TASK INSTRUCTIONS: All of the data below should be returned exactly.

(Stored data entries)
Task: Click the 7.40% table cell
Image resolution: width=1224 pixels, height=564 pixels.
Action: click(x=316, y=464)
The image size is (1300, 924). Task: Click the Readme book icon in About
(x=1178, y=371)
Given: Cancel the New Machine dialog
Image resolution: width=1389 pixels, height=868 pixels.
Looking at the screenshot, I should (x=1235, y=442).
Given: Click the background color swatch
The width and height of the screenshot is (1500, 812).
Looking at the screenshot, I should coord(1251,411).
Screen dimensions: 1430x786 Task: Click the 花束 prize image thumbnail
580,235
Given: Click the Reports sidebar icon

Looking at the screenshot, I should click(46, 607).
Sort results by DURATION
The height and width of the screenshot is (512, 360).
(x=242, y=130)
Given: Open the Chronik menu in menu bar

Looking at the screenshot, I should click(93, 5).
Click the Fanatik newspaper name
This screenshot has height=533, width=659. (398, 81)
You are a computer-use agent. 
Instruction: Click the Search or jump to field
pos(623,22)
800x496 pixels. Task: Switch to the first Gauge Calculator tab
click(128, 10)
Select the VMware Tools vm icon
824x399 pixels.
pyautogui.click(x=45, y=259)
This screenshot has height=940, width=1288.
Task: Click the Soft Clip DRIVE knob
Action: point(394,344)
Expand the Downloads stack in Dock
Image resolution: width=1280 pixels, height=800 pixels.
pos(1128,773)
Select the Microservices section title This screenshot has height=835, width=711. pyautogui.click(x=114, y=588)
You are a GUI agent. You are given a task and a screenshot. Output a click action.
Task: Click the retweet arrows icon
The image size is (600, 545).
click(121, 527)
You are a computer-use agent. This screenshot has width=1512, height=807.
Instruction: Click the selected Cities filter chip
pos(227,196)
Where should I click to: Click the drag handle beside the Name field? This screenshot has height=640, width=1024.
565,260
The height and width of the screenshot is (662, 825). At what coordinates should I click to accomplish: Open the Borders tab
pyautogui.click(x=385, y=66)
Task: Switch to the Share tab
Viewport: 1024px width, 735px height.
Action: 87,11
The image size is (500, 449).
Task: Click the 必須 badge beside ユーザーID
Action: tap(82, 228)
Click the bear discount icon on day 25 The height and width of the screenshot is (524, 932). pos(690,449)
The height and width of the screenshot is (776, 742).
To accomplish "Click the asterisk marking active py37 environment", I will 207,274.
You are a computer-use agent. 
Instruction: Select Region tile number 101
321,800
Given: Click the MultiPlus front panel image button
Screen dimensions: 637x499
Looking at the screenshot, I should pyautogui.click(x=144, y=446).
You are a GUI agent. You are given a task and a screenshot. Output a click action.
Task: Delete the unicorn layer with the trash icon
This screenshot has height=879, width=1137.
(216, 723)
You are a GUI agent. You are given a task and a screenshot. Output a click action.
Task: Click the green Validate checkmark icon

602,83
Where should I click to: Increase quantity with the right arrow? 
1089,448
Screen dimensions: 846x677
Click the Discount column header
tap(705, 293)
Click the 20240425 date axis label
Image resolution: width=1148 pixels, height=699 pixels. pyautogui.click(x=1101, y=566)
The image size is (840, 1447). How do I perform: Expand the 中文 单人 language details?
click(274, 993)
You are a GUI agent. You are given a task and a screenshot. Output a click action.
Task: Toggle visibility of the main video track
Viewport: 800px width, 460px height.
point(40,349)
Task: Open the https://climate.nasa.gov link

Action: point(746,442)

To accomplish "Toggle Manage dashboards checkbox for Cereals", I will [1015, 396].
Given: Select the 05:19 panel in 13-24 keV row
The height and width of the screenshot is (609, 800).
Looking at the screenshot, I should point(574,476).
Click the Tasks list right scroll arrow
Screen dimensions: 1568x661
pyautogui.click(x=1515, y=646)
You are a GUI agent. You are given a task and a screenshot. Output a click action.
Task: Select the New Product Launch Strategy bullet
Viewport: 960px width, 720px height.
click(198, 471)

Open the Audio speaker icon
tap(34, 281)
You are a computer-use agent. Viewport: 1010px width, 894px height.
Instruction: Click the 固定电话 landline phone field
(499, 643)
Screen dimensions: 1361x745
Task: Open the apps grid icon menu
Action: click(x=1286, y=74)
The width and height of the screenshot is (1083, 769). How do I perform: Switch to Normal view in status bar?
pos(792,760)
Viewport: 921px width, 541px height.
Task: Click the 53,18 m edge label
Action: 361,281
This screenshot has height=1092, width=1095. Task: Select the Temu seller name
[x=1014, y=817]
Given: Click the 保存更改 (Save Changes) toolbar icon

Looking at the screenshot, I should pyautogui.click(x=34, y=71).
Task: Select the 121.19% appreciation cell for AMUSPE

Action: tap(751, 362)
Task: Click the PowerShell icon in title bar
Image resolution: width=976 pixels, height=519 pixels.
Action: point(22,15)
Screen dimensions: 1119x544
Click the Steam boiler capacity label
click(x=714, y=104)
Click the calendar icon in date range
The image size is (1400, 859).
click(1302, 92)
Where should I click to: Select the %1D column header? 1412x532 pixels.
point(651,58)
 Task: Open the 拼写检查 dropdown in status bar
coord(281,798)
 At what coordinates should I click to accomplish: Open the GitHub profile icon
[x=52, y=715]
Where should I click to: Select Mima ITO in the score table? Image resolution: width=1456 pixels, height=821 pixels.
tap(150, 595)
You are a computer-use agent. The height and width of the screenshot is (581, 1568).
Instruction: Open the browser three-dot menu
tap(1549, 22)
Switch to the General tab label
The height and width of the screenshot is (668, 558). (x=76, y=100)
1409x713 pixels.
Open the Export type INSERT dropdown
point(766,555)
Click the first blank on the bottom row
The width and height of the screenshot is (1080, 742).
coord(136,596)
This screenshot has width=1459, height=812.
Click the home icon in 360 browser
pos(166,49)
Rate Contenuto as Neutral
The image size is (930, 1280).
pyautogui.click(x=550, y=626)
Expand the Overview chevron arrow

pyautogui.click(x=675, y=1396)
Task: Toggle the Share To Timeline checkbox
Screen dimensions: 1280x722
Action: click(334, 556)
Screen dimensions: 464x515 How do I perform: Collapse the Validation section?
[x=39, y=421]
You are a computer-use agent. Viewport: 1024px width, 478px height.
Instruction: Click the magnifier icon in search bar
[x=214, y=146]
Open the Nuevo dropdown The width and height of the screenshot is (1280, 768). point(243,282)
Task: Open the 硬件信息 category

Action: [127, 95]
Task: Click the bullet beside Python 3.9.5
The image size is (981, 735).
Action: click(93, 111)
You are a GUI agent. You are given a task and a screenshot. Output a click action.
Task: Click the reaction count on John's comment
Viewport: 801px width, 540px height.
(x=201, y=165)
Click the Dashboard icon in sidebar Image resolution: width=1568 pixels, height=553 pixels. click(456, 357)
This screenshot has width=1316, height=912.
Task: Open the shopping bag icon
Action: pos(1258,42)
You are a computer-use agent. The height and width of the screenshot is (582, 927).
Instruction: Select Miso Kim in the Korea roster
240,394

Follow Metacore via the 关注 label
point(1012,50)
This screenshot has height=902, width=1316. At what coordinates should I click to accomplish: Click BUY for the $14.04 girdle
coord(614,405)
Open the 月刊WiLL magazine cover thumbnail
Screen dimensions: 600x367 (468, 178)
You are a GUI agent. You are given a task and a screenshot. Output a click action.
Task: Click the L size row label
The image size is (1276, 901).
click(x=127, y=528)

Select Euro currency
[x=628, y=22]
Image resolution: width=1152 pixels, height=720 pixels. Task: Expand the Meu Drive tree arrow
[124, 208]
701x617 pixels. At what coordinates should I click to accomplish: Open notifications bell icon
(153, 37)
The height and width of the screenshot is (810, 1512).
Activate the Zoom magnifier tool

SOLVED EXERCISE:
Task: Click the 7.40% table cell
Image resolution: width=1224 pixels, height=564 pixels.
Action: click(x=316, y=464)
The image size is (1300, 924). Task: Click the Readme book icon in About
(x=1178, y=371)
Given: Cancel the New Machine dialog
Image resolution: width=1389 pixels, height=868 pixels.
Looking at the screenshot, I should (x=1235, y=442).
Given: Click the background color swatch
The width and height of the screenshot is (1500, 812).
Looking at the screenshot, I should coord(1251,411).
Screen dimensions: 1430x786 Task: Click the 花束 prize image thumbnail
580,235
Given: Click the Reports sidebar icon

Looking at the screenshot, I should click(46, 607).
Sort results by DURATION
The height and width of the screenshot is (512, 360).
(x=242, y=130)
Given: Open the Chronik menu in menu bar

Looking at the screenshot, I should click(93, 5).
Click the Fanatik newspaper name
This screenshot has height=533, width=659. (398, 81)
You are a computer-use agent. 
Instruction: Click the Search or jump to field
pos(623,22)
800x496 pixels. Task: Switch to the first Gauge Calculator tab
click(128, 10)
Select the VMware Tools vm icon
824x399 pixels.
pyautogui.click(x=45, y=259)
This screenshot has height=940, width=1288.
Task: Click the Soft Clip DRIVE knob
Action: point(394,344)
Expand the Downloads stack in Dock
Image resolution: width=1280 pixels, height=800 pixels.
pos(1128,773)
Select the Microservices section title This screenshot has height=835, width=711. pyautogui.click(x=114, y=588)
You are a GUI agent. You are given a task and a screenshot. Output a click action.
Task: Click the retweet arrows icon
The image size is (600, 545).
click(121, 527)
You are a computer-use agent. This screenshot has width=1512, height=807.
Instruction: Click the selected Cities filter chip
pos(227,196)
Where should I click to: Click the drag handle beside the Name field? This screenshot has height=640, width=1024.
565,260
The height and width of the screenshot is (662, 825). At what coordinates should I click to accomplish: Open the Borders tab
pyautogui.click(x=385, y=66)
Task: Switch to the Share tab
Viewport: 1024px width, 735px height.
Action: 87,11
The image size is (500, 449).
Task: Click the 必須 badge beside ユーザーID
Action: tap(82, 228)
Click the bear discount icon on day 25 The height and width of the screenshot is (524, 932). pos(690,449)
The height and width of the screenshot is (776, 742).
To accomplish "Click the asterisk marking active py37 environment", I will 207,274.
You are a computer-use agent. 
Instruction: Select Region tile number 101
321,800
Given: Click the MultiPlus front panel image button
Screen dimensions: 637x499
Looking at the screenshot, I should pyautogui.click(x=144, y=446).
You are a GUI agent. You are given a task and a screenshot. Output a click action.
Task: Delete the unicorn layer with the trash icon
This screenshot has height=879, width=1137.
(216, 723)
You are a GUI agent. You are given a task and a screenshot. Output a click action.
Task: Click the green Validate checkmark icon

602,83
Where should I click to: Increase quantity with the right arrow? 
1089,448
Screen dimensions: 846x677
Click the Discount column header
tap(705, 293)
Click the 20240425 date axis label
Image resolution: width=1148 pixels, height=699 pixels. pyautogui.click(x=1101, y=566)
The image size is (840, 1447). How do I perform: Expand the 中文 单人 language details?
click(274, 993)
You are a GUI agent. You are given a task and a screenshot. Output a click action.
Task: Toggle visibility of the main video track
Viewport: 800px width, 460px height.
point(40,349)
Task: Open the https://climate.nasa.gov link

Action: point(746,442)

To accomplish "Toggle Manage dashboards checkbox for Cereals", I will [1015, 396].
Given: Select the 05:19 panel in 13-24 keV row
The height and width of the screenshot is (609, 800).
Looking at the screenshot, I should point(574,476).
Click the Tasks list right scroll arrow
Screen dimensions: 1568x661
pyautogui.click(x=1515, y=646)
You are a GUI agent. You are given a task and a screenshot. Output a click action.
Task: Select the New Product Launch Strategy bullet
Viewport: 960px width, 720px height.
click(198, 471)

Open the Audio speaker icon
tap(34, 281)
You are a computer-use agent. Viewport: 1010px width, 894px height.
Instruction: Click the 固定电话 landline phone field
(499, 643)
Screen dimensions: 1361x745
Task: Open the apps grid icon menu
Action: click(x=1286, y=74)
The width and height of the screenshot is (1083, 769). How do I perform: Switch to Normal view in status bar?
pos(792,760)
Viewport: 921px width, 541px height.
Task: Click the 53,18 m edge label
Action: 361,281
This screenshot has height=1092, width=1095. Task: Select the Temu seller name
[x=1014, y=817]
Given: Click the 保存更改 (Save Changes) toolbar icon

Looking at the screenshot, I should pyautogui.click(x=34, y=71).
Task: Select the 121.19% appreciation cell for AMUSPE

Action: tap(751, 362)
Task: Click the PowerShell icon in title bar
Image resolution: width=976 pixels, height=519 pixels.
Action: point(22,15)
Screen dimensions: 1119x544
Click the Steam boiler capacity label
click(x=714, y=104)
Click the calendar icon in date range
The image size is (1400, 859).
click(1302, 92)
Where should I click to: Select the %1D column header? 1412x532 pixels.
point(651,58)
 Task: Open the 拼写检查 dropdown in status bar
coord(281,798)
 At what coordinates should I click to accomplish: Open the GitHub profile icon
[x=52, y=715]
Where should I click to: Select Mima ITO in the score table? Image resolution: width=1456 pixels, height=821 pixels.
tap(150, 595)
You are a computer-use agent. The height and width of the screenshot is (581, 1568).
Instruction: Open the browser three-dot menu
tap(1549, 22)
Switch to the General tab label
The height and width of the screenshot is (668, 558). (x=76, y=100)
1409x713 pixels.
Open the Export type INSERT dropdown
point(766,555)
Click the first blank on the bottom row
The width and height of the screenshot is (1080, 742).
coord(136,596)
This screenshot has width=1459, height=812.
Click the home icon in 360 browser
pos(166,49)
Rate Contenuto as Neutral
The image size is (930, 1280).
pyautogui.click(x=550, y=626)
Expand the Overview chevron arrow

pyautogui.click(x=675, y=1396)
Task: Toggle the Share To Timeline checkbox
Screen dimensions: 1280x722
Action: click(334, 556)
Screen dimensions: 464x515 How do I perform: Collapse the Validation section?
[x=39, y=421]
You are a computer-use agent. Viewport: 1024px width, 478px height.
Instruction: Click the magnifier icon in search bar
[x=214, y=146]
Open the Nuevo dropdown The width and height of the screenshot is (1280, 768). point(243,282)
Task: Open the 硬件信息 category

Action: [127, 95]
Task: Click the bullet beside Python 3.9.5
The image size is (981, 735).
Action: click(93, 111)
You are a GUI agent. You are given a task and a screenshot. Output a click action.
Task: Click the reaction count on John's comment
Viewport: 801px width, 540px height.
(x=201, y=165)
Click the Dashboard icon in sidebar Image resolution: width=1568 pixels, height=553 pixels. click(456, 357)
This screenshot has width=1316, height=912.
Task: Open the shopping bag icon
Action: pos(1258,42)
You are a computer-use agent. The height and width of the screenshot is (582, 927).
Instruction: Select Miso Kim in the Korea roster
240,394

Follow Metacore via the 关注 label
point(1012,50)
This screenshot has height=902, width=1316. At what coordinates should I click to accomplish: Click BUY for the $14.04 girdle
coord(614,405)
Open the 月刊WiLL magazine cover thumbnail
Screen dimensions: 600x367 (468, 178)
You are a GUI agent. You are given a task and a screenshot. Output a click action.
Task: Click the L size row label
The image size is (1276, 901).
click(x=127, y=528)

Select Euro currency
[x=628, y=22]
Image resolution: width=1152 pixels, height=720 pixels. Task: Expand the Meu Drive tree arrow
[124, 208]
701x617 pixels. At what coordinates should I click to accomplish: Open notifications bell icon
(153, 37)
The height and width of the screenshot is (810, 1512).
Activate the Zoom magnifier tool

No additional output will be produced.